Она уловила его слова через дверь и заплакала, но короткий разговор окончился, и, вытерев слезы, она села к зеркалу.
Он купил газету и, сидя за рулем, бегло просмотрел страницы. В глаза бросились заголовки крупным шрифтом, сообщавшие о расстреле тех, кто свершил убийство видного каудильо. Ему припомнились великие события — поход против Вильи, президентство убитого, когда все клялись этому человеку в верности, и Он взглянул на фотоснимок в газете: его бывший покровитель лежал, раскинув руки, с пулей в черепе. На улицах сверкали капоты новых лимузинов, мелькали короткие юбки и высокие шляпы женщин, широкие брюки франтов и ящики чистильщиков, сидевших на тротуарах около фонтанов. Но не улицы бежали перед его стеклянными неподвижными глазами, а одно слово. Казалось, оно на языке, в быстрых взглядах пешеходов, в их кивках, усмешках; оно читалось в непристойных жестах, вопросительно поднятых плечах, презрительно указующих пальцах. Его вдруг охватило злобное веселье, пригнуло к рулю и быстрее понесло вперед, покачивая на рессорах и теребя стрелку спидометра; понесло мимо всех этих лиц, жестов и кукишей. Нет, Он своего не упустит, Он знает, что тот, на кого ему было наплевать вчера, завтра сможет расправиться со всеми. Солнце ударило в ветровое стекло, Он прикрыл рукой глаза: да, до сих пор удавалось делать правильную ставку — на волка позубастей, на восходящего каудильо и бросать того, кто проиграл.
Вот и центральная площадь — Сокало. Под каждой аркой Национального дворца — часовые. Два часа дня. Об этом возвестили густым бронзовым звоном колокола Кафедрального собора. У входа во дворец Он предъявил часовому депутатское удостоверение. Прозрачный зимний воздух плоскогорья смягчал острые контуры старого Мехико с его многочисленными храмами. Вниз по Аргентинской и Гватемальской авенидам спускались стайки студентов, сдавших экзамен. Он поставил автомашину в патио. Поднялся в лифте, прошел ряд салонов — по паркету из розовой сейбы, под яркими люстрами — и занял место в приемной. Вокруг чуть шелестели голоса, произносившие тихо, с благоговением всего лишь два слова:
— Сеньор президент.
— Соньор прозодонт.
— Саньар празадант.
— Депутат Крус? Милости просим.
Толстяк протянул ему руки, и оба стали похлопывать друг друга по спине, по поясу, потирать себе ляжки. Толстяк, как всегда, пыжился от утробного смеха и глотал хохот, целил указательным пальцем в голову и снова заливался беззвучным смехом, подрагивая животом и смуглыми щеками. Потом застегнул с трудом воротничок мундира и спросил, читал ли Он газету. Он ответил, что читал, что уже понял игру, но что все это не имеет значения и Он приехал только для того, чтобы засвидетельствовать свое почтение сеньору президенту, заявить о своей безграничной преданности. Толстяк спросил, не пожелает ли Он себе чего-нибудь? Он упомянул тогда о нескольких пустырях за городом, которые сейчас немногого стоят, но со временем их можно будет отдать под застройку. И шеф полиции обещал устроить ему это дело, потому как они теперь кумовья, они ведь теперь побратимы, а сеньор депутат сражался — о-го-го! — с тринадцатого года и имеет полное право пожить в свое удовольствие, не страшась превратностей политики. Сказав это, толстяк снова погладил его по плечу, похлопал по спине и по ляжкам в знак дружбы.

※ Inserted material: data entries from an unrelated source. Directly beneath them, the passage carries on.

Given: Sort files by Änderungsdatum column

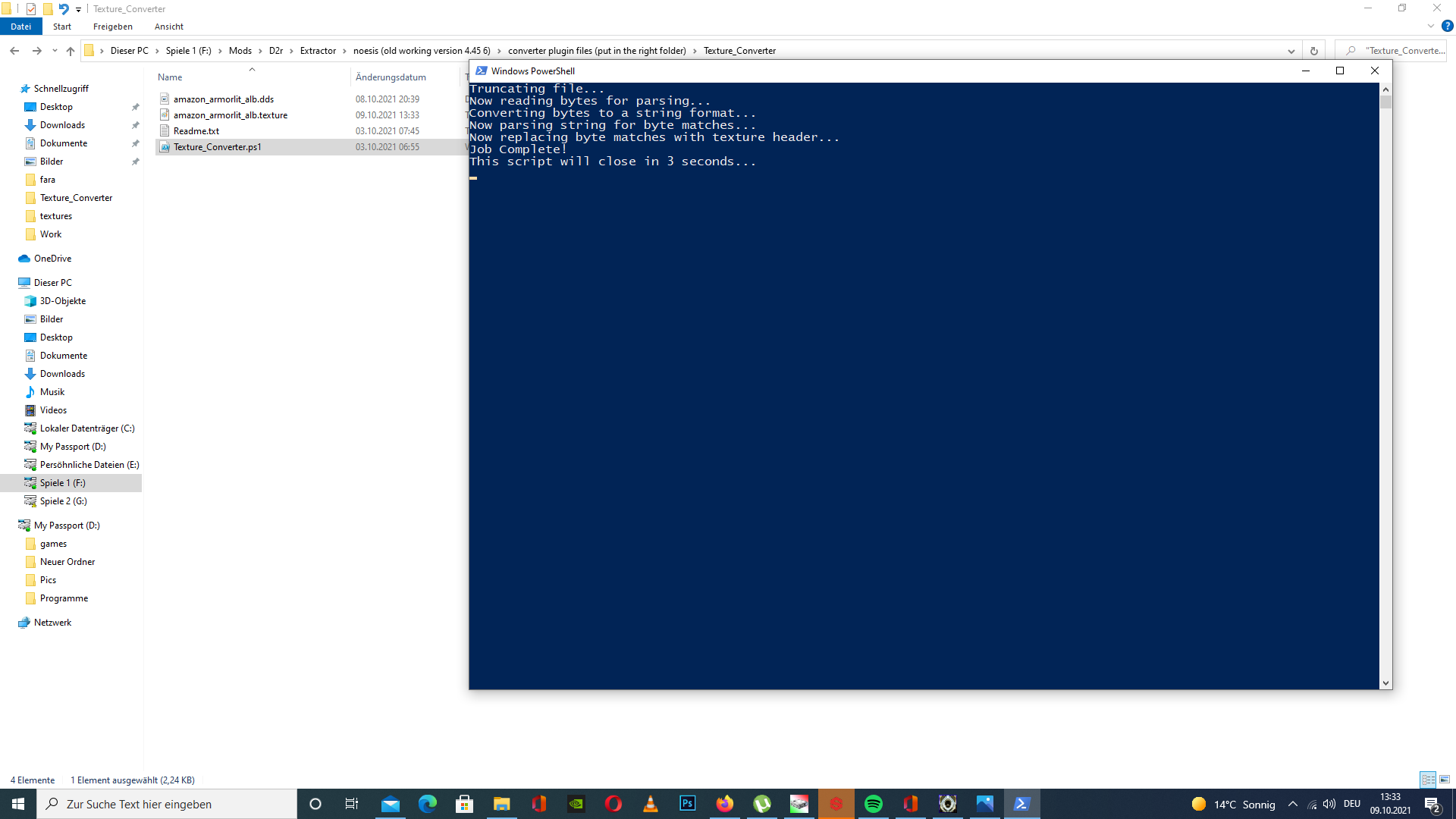Looking at the screenshot, I should [x=391, y=77].
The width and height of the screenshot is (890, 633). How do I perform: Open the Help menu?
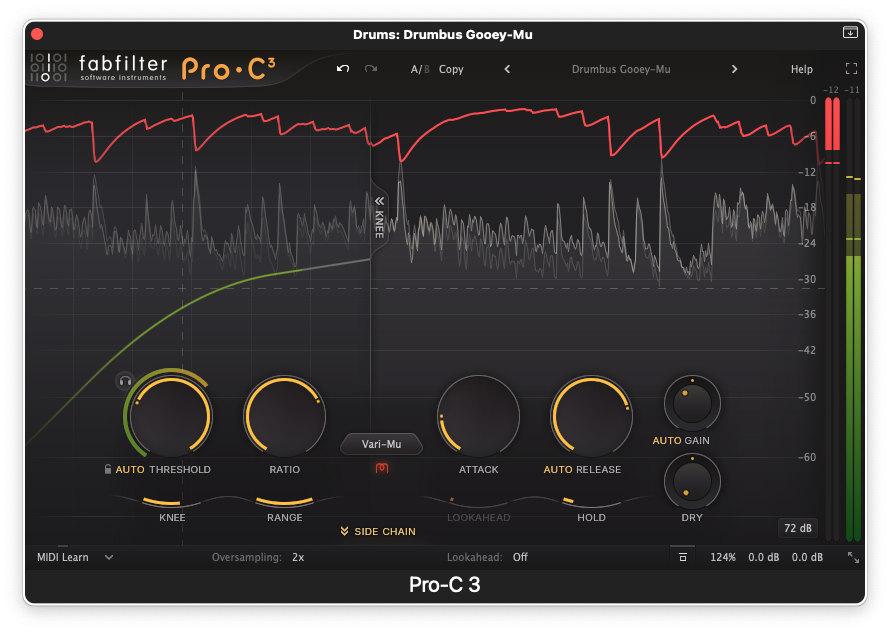click(802, 69)
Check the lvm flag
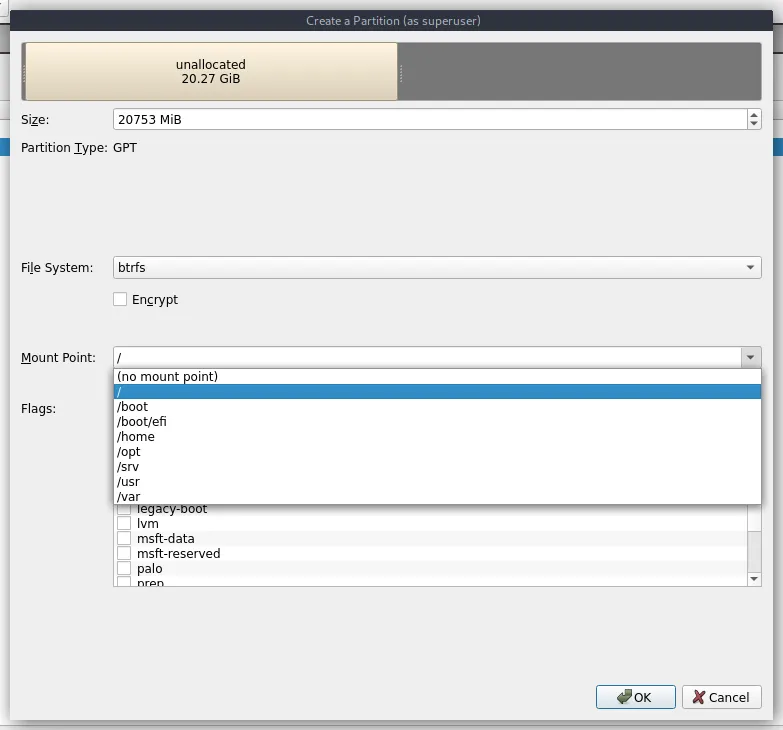 click(x=124, y=523)
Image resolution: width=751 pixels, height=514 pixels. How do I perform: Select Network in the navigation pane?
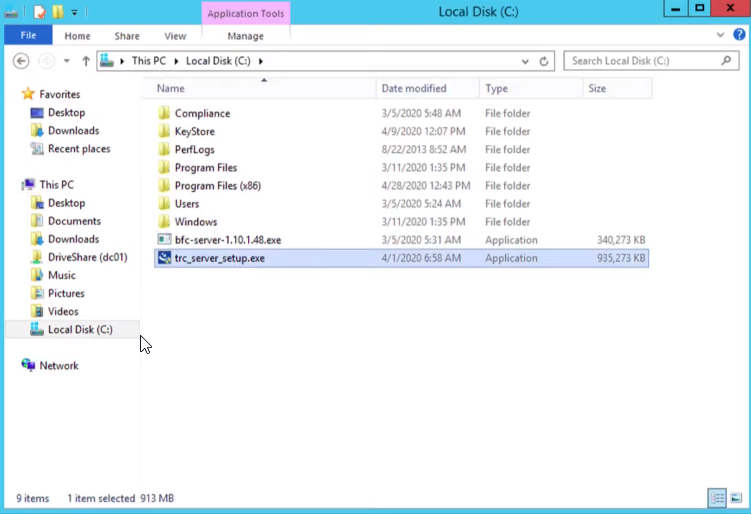pyautogui.click(x=58, y=366)
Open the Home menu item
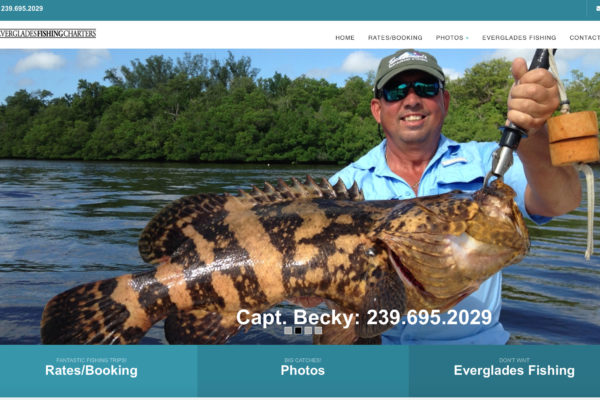Screen dimensions: 600x400 click(x=345, y=38)
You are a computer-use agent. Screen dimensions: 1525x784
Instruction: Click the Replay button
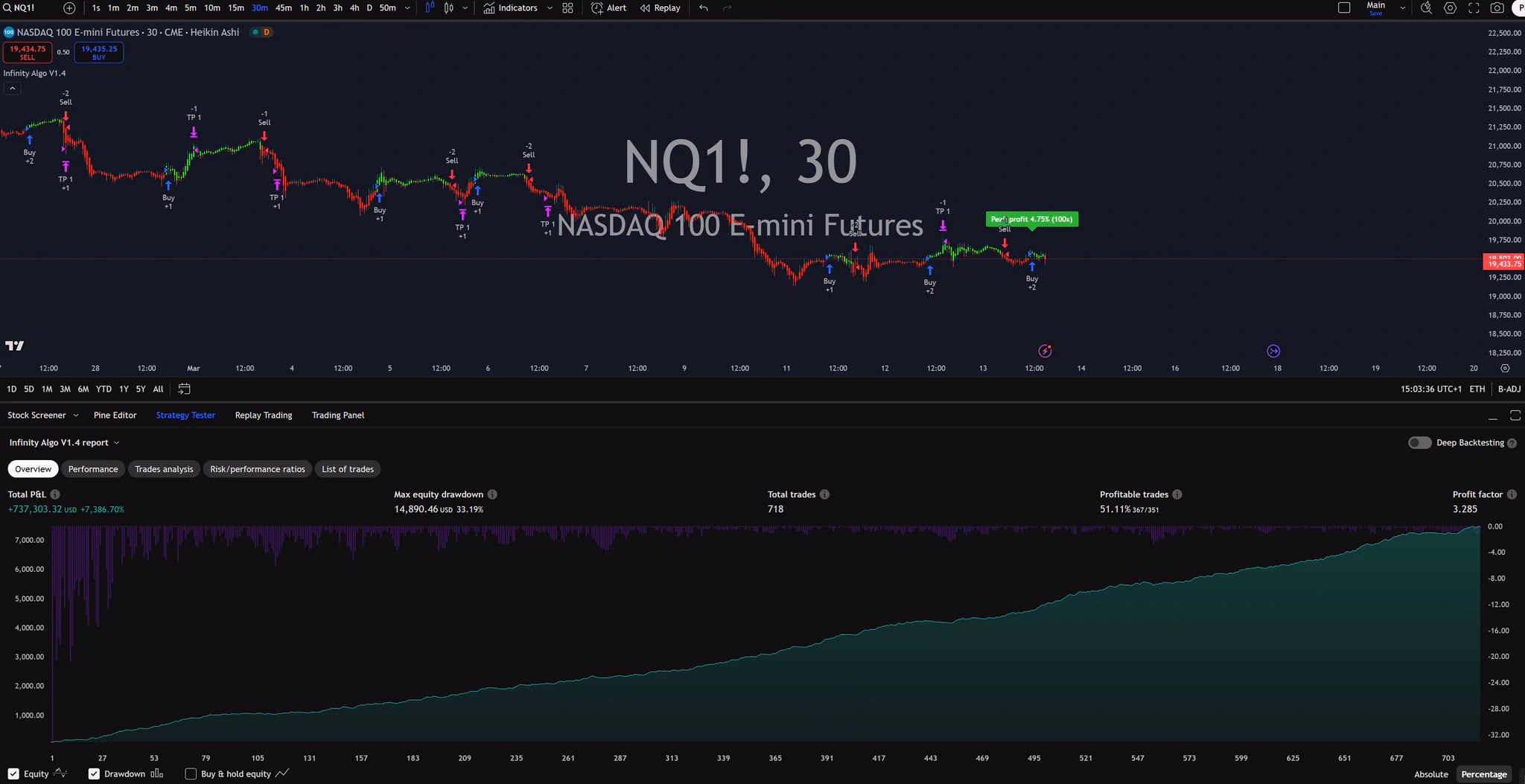[660, 8]
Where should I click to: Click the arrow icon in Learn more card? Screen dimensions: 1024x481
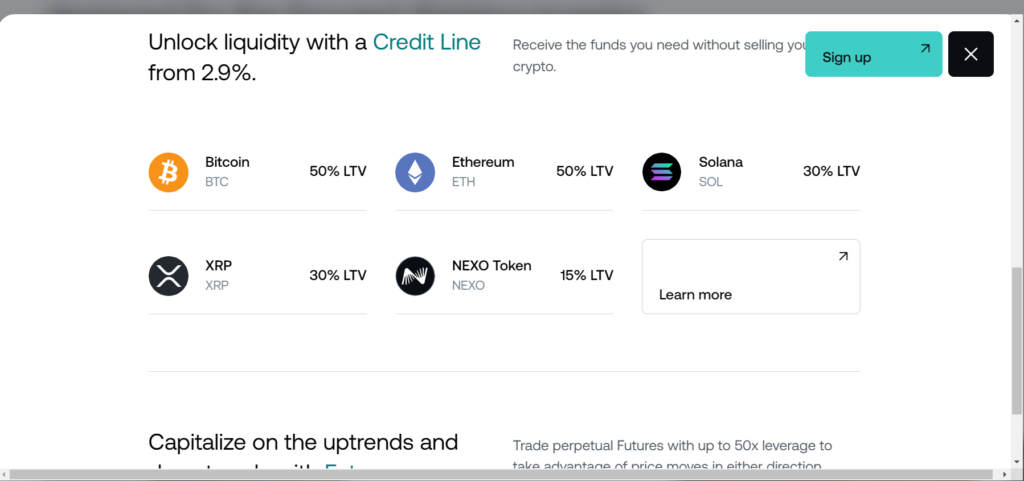click(x=843, y=256)
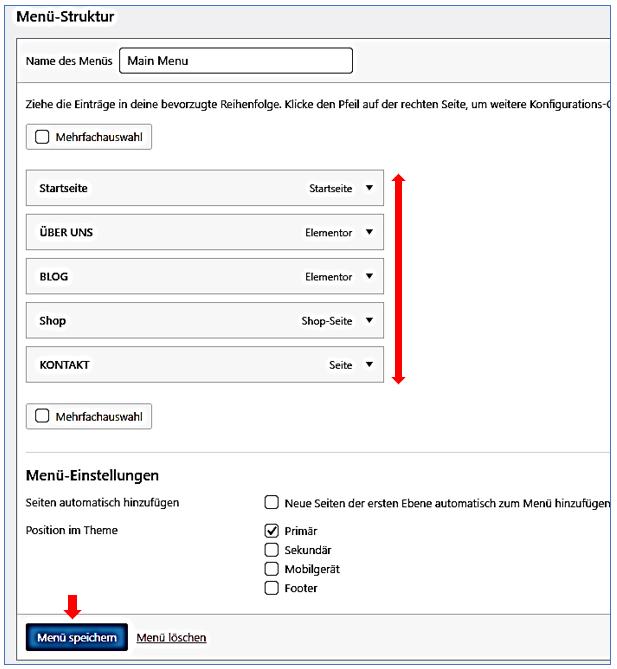This screenshot has height=669, width=617.
Task: Expand the ÜBER UNS menu item arrow
Action: tap(369, 233)
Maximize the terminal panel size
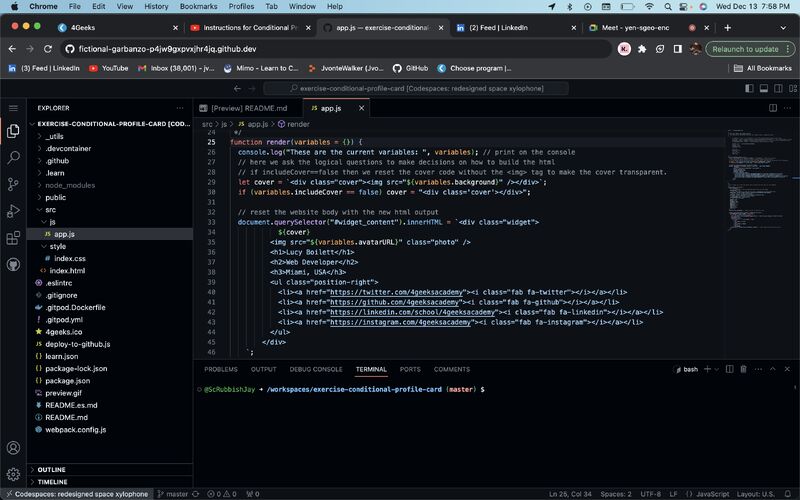This screenshot has height=500, width=800. click(x=775, y=369)
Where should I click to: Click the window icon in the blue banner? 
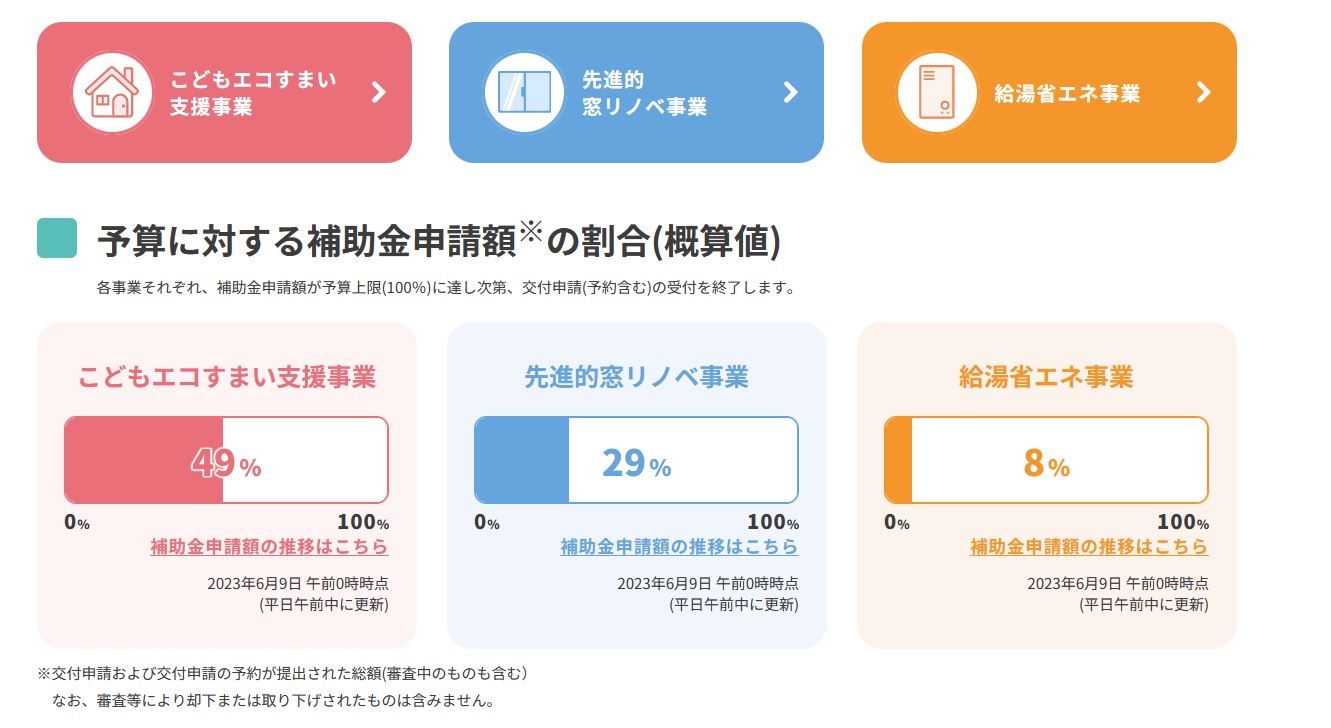click(524, 93)
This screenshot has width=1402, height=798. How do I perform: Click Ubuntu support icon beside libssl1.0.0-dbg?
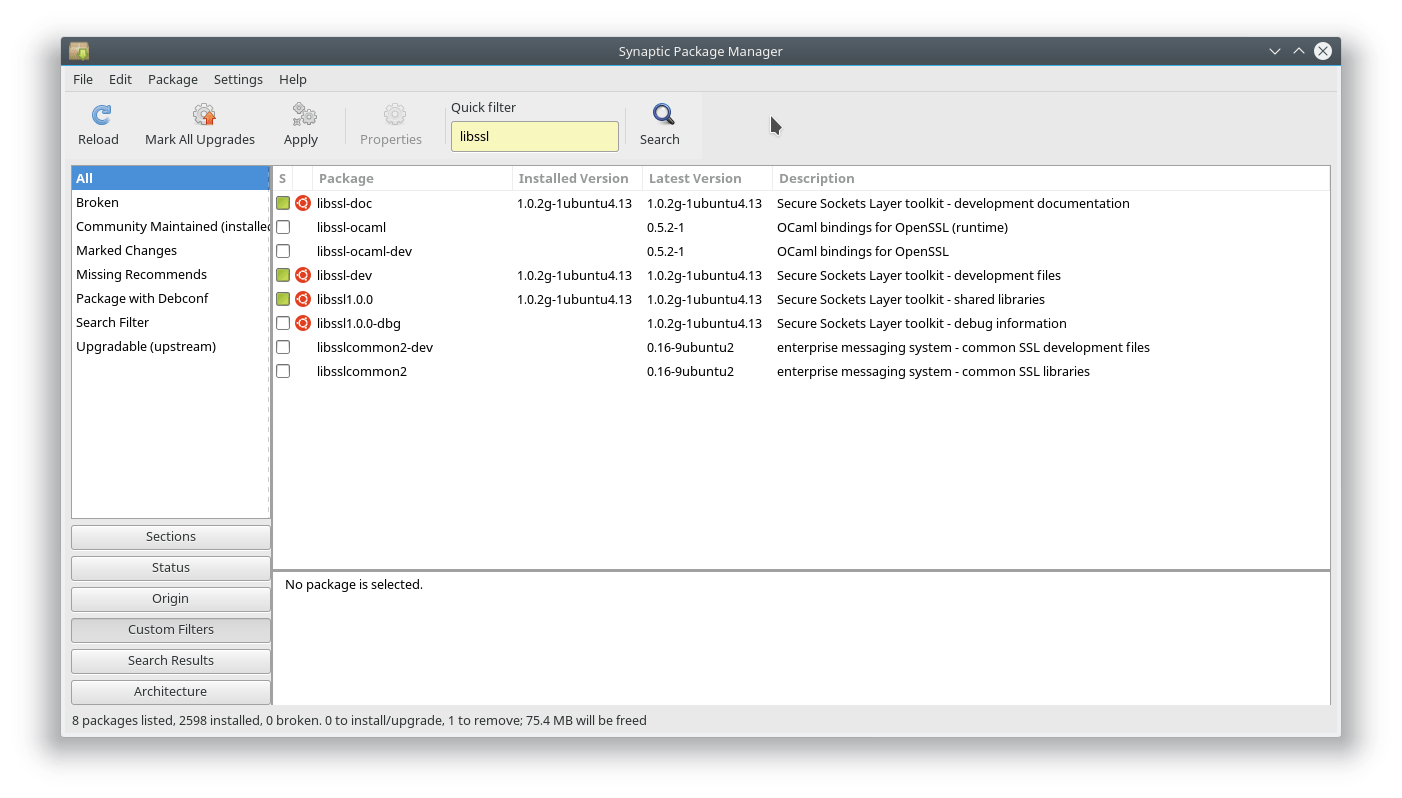pyautogui.click(x=303, y=324)
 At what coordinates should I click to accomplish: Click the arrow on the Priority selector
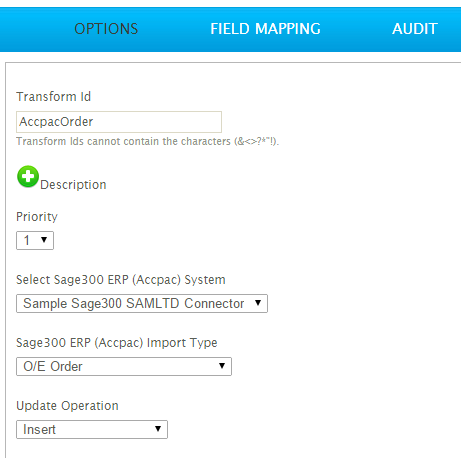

Распахнулись двери с золотыми ручками, и из кабинета вышли генерал Хименес, полковник Гавилан и остальные приятели, бывшие вчера вечером у доньи Сатурно. Они прошли мимо с опущенными головами, не взглянув на него. Толстяк снова рассмеялся и сказал, что многие его друзья пришли засвидетельствовать свое почтение сеньору президенту в этот час общего сплочения, и протянул руку, приглашая его войти.
В глубине кабинета рядом с зеленым абажуром Он увидел маленькие сверлящие глаза, глаза тигра в засаде, и, наклонив голову, сказал:
— К вашим услугам, сеньор президент… Рад служить вам верой и правдой, клянусь вам, сеньор президент…
* * *
Я морщусь от затхлого запаха масел, которыми мне мажут веки, нос, губы, холодные ноги, синие руки, чресла. Прошу открыть окно: хочется дышать. С шумом выпускаю воздух через нос — черт с ними — и складываю руки на животе. Льняная простыня, приятная прохлада. Вот это действительно важно. Что понимают они — и Каталина, и священник, и Тереса, и Херардо?
— Оставьте меня…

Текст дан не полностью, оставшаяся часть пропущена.